--- Start TEXT EXCERPT ---
No matter how or why lenders have required flood insurance on a property, if the flood insurance lapses during the term of the covered loan, it’s a problem. First, of course, there is the possibility that flood damage could occur during the lapse, and, second, most regulators will cite flood insurance lapses as violations.

It is imperative that lenders and servicers implement procedures to ensure comprehensive coverage of all flood compliance requirements, applicable regulatory guidance documents, and specific requirements of lending programs, such as those under the Federal Housing Administration (FHA) and others for the required period of coverage – including preventing or curing lapses in coverage.

Not all loans require a flood determination; however, it’s a pretty sure thing that most mortgage loan transactions, because they are or will be secured by residential real estate, will require a flood determination. The National Flood Insurance Program (NFIP) covers improved real property or mobile homes located or to be located in an area identified by the Federal Emergency Management Agency (FEMA) as having special flood hazards. Covered properties generally include:

  • Residential, industrial, commercial, and agricultural buildings that are walled and roofed structures which are principally above ground.
  • Buildings under construction where a development loan is made to construct insurable improvements on the land. Insurance can be purchased to keep pace with the new construction.
  • Mobile homes that are affixed to a permanent site, including mobile homes that are part of a dealer’s inventory and affixed to permanent foundations.
  • Condominiums and co-operative buildings.

Flood insurance is required, then, for the term of the loan on such properties when all three of the following factors are present:

  • The institution makes, increases, extends, or renews any loan(s) (commercial or consumer) secured by improved real estate or a mobile home that is affixed to a permanent foundation (security property);
  • The property securing the loan is located or will be located in an SFHA as identified by FEMA; and
  • The community participates in the NFIP.

Lapses in coverage and forced placement requirements

If, at any time during the life of the loan, the institution or its servicer determines that required flood insurance is deficient or lapsed, the law requires initiation of forced placement procedures. The institution must provide specific notice to the borrower(s) and allow 45 days for the borrower(s) to obtain the flood insurance before force placing insurance and charging the borrower(s) a fee. Mortgage servicing rules made effective in January 2014 require, among other things, special notices to borrowers to allow fee charges, and they require a reminder notice at least 30 days after the first notice and another notice at least 15 days before charges are imposed. Effective systemic support is essential to monitor lapses in insurance coverage and policy expirations. For more detailed information about recent flood insurance compliance changes see Mortgage Compliance Magazine “Weekly NewsLINEs” January 7, 2016 and February 3, 2016.
--- End TEXT EXCERPT ---
**REQUIRED WORK**
Write out the flood insurance text verbatim from "Not all loans" up to and including "the new construction.". The lines that come next are drawn from an unrelated source.
--- Start SUPPLIED MATERIAL ---
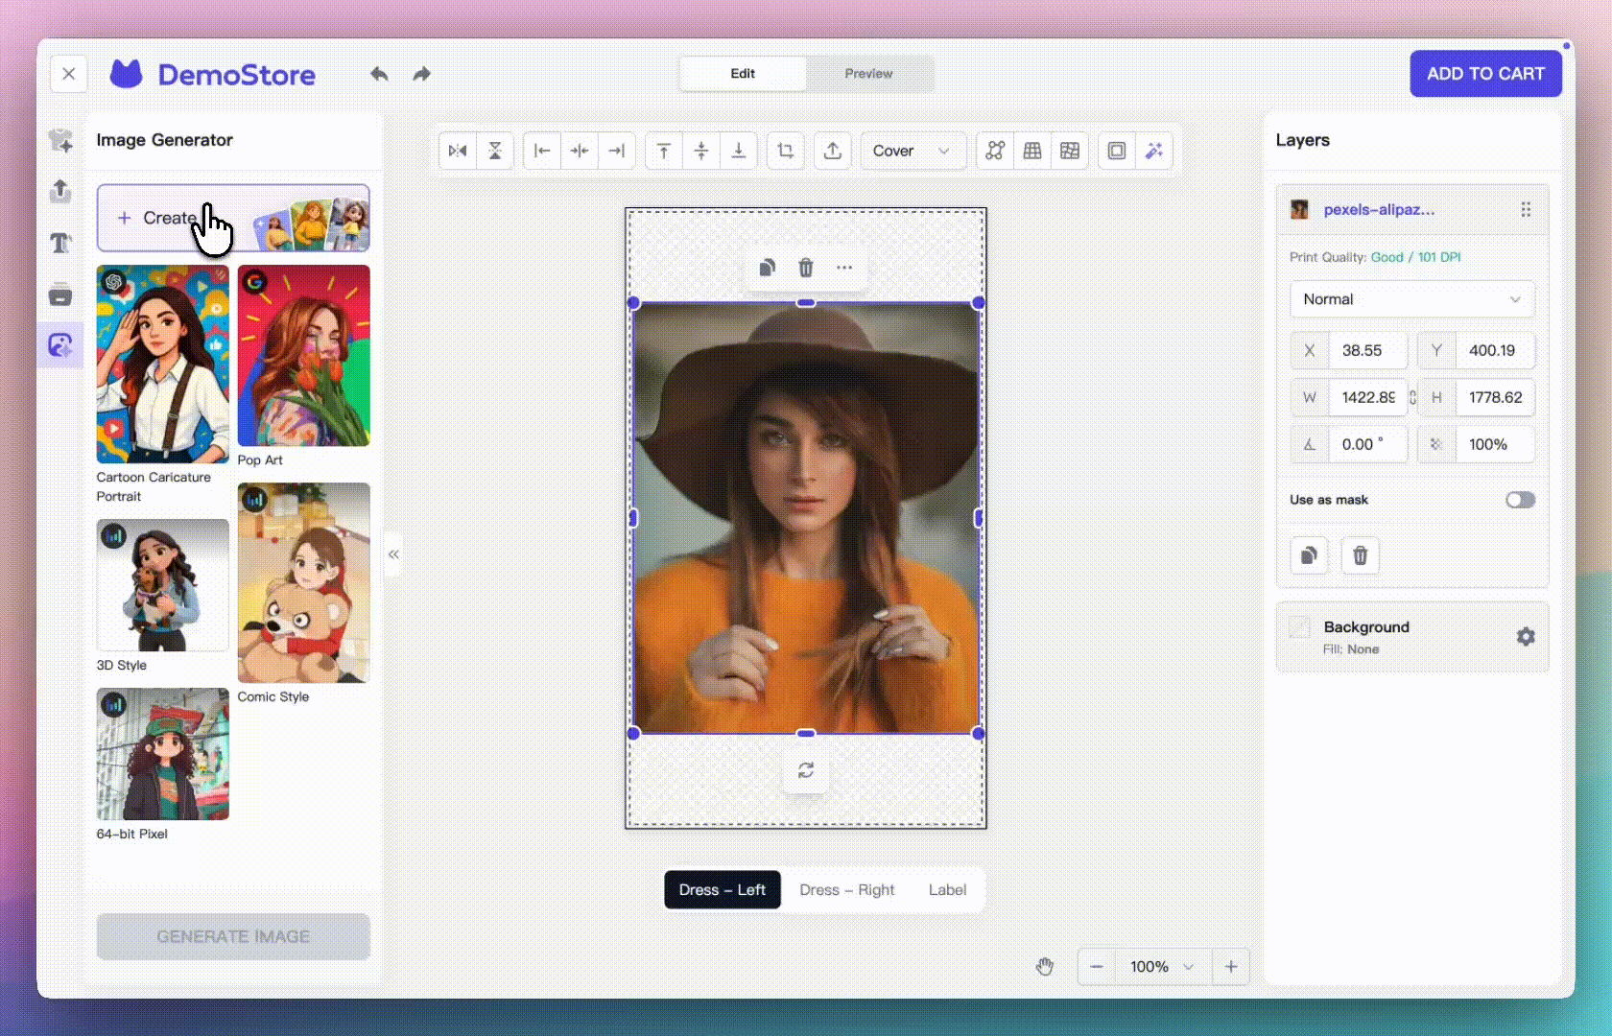Click the trash icon above the image

[806, 268]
--- End SUPPLIED MATERIAL ---
**FINAL RESULT**
Not all loans require a flood determination; however, it’s a pretty sure thing that most mortgage loan transactions, because they are or will be secured by residential real estate, will require a flood determination. The National Flood Insurance Program (NFIP) covers improved real property or mobile homes located or to be located in an area identified by the Federal Emergency Management Agency (FEMA) as having special flood hazards. Covered properties generally include:

  • Residential, industrial, commercial, and agricultural buildings that are walled and roofed structures which are principally above ground.
  • Buildings under construction where a development loan is made to construct insurable improvements on the land. Insurance can be purchased to keep pace with the new construction.